▸ **Brief**
Where an entry holds an image, skip the image but reproduce the rest word for word.

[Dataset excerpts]
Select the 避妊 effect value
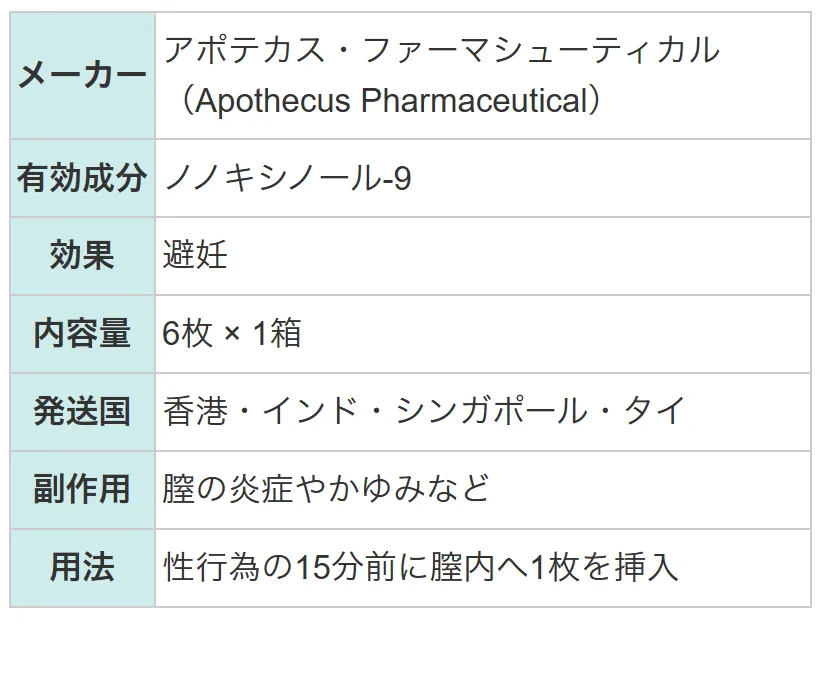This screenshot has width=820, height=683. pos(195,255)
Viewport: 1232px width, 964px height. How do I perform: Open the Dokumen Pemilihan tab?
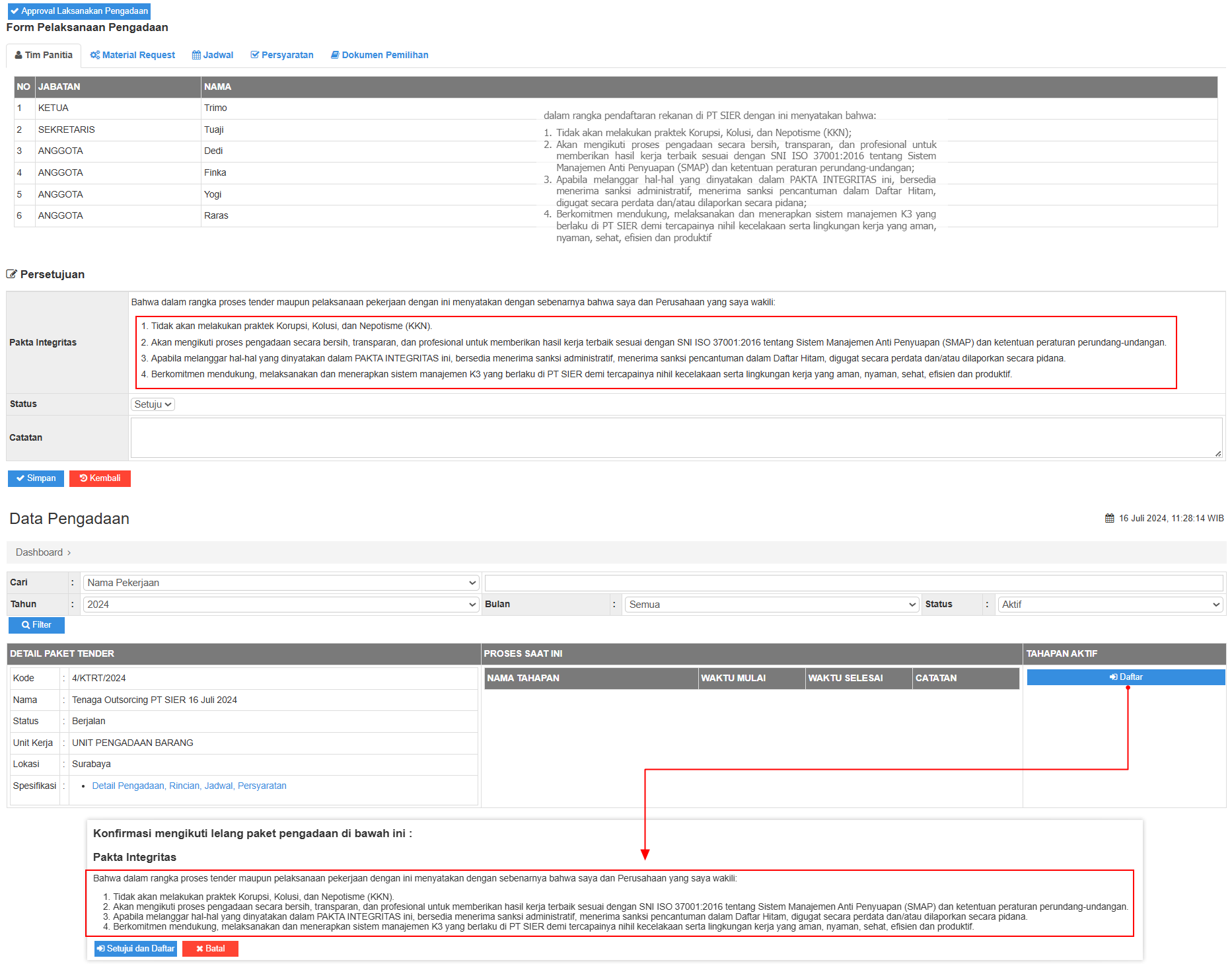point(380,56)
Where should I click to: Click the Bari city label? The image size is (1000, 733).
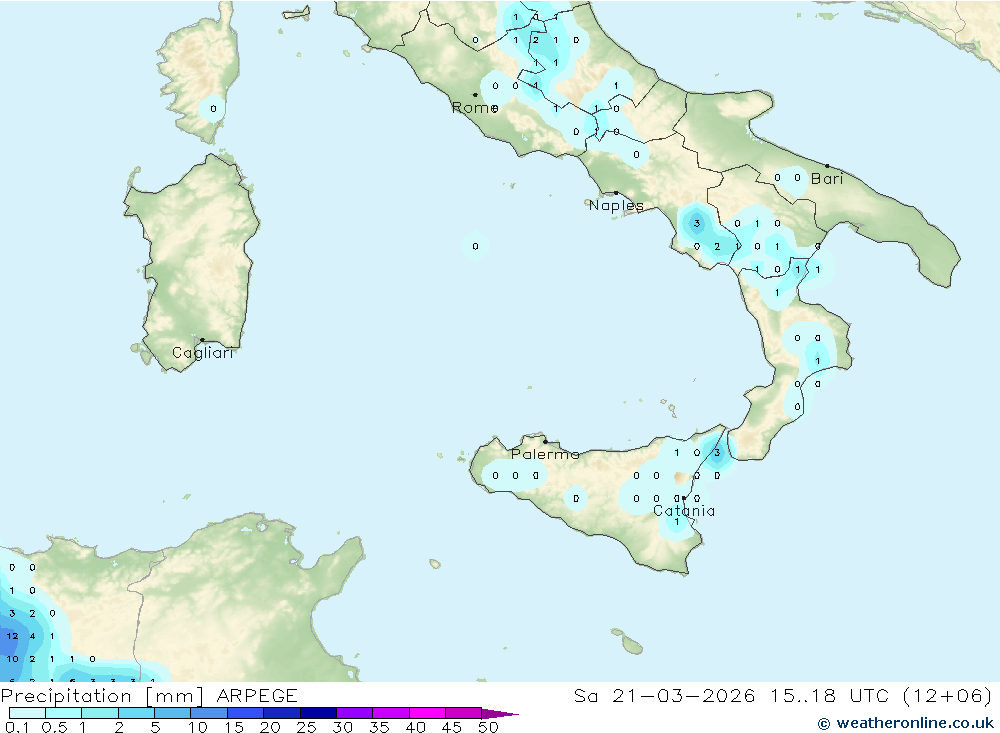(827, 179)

▸ **Expected answer**
Select the 避妊 effect value
This screenshot has width=820, height=683. pos(195,255)
Viewport: 1232px width, 964px height. How do I perform: Open the Dokumen Pemilihan tab?
point(380,56)
Where should I click to: Click the Bari city label? The image size is (1000, 733).
(827, 179)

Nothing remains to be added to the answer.